A family infected with the deadly virus recently managed to cross into Uganda, where two of them died, but health workers were able to stop them spreading it.
But it may be a ‘much graver’ story if people were to carry the illness into South Sudan, to the north-east, because the nation is poorer and in the grip of a civil war.
South Sudan is deemed to be the DRC’s ‘most vulnerable’ neighbour and has been on high alert for 10 months because people regularly cross the border.
Health officials have been tirelessly trying to contain the virus in the DRC, where 1,522 of the 2,265 people diagnosed with Ebola since August have died.

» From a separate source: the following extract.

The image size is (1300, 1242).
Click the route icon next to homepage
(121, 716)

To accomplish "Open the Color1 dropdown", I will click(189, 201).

But numerous factors have made stopping the outbreak impossible so far, including local people not trusting health workers and militants attacking medical camps.
An Ebola outbreak gripping the Democratic Republic of the Congo has infected 2,265 people since August and killed 1,522 – more than two thirds of those who caught it have died
Uganda demonstrated a rapid response to eradicate any cases last week after the first cross-border spread. Pictured, a health worker administers a vaccine to a child in Kirembo village, near the border with the Democratic Republic of Congo in Kasese district, Uganda
Uganda has more capacity to deal with Ebola than South Sudan, experts said. Pictured, relatives of those who died of Ebola in Uganda, and other villagers, listen as village leaders and health workers educate them about Ebola in western Uganda
The outbreak in the DRC has been getting worse as it drags on, with half of the deaths it has caused happening since April.
The government in Uganda was praised for managing to stop Ebola spreading when three cases popped up there after a family crossed the border.
But Adrian Ouvry, a humanitarian advisor for the aid organisation Mercy Corps, said South Sudan is not prepared to give the same repsonse.
‘Sudan would struggle,’ he told MailOnline from Uganda. ‘The other countries at risk include Rwanda and Burundi. But of all of them, South Sudan is by the far most vulnerable.
‘Uganda has experience of Ebola many times before. They know how to manage it where countries like Sudan wouldn’t.
‘If there were to be a case to happen in south Sudan there would be more panic than Uganda as it’s far less resourced. It would be much graver if it was there.’
South Sudan is not completely unprepared, however, and has been taking regular measures to ready itself in case Ebola does spread there.
Ebola taskforces meet weekly, lab staff have been trained in how to safely handle samples for testing, more than two million people have been screened while entering the country and the public is being warned about Ebola’s dangers.
A vaccination programme is also underway there, and more than 2,000 health workers in the south of the country have had a jab to protect them.
Juliet Bedford from the Social Science for Humanitarian Action Platform said it was ‘lucky’ up until the point Ebola was confirmed in Uganda on June 11.
She said: ‘I think if it was South Sudan that had been reported it, we would be looking at a very different scenario.
‘Uganda has the means and more capacity on the ground to be able to deal with it quickly.
‘Less so the case in South Sudan. Here we are looking at a place where health structures are weak, like in the DRC.’
Borders between the countries are easy to pass through and are mostly reliant on screening people’s body temperatures to see whether they may have Ebola.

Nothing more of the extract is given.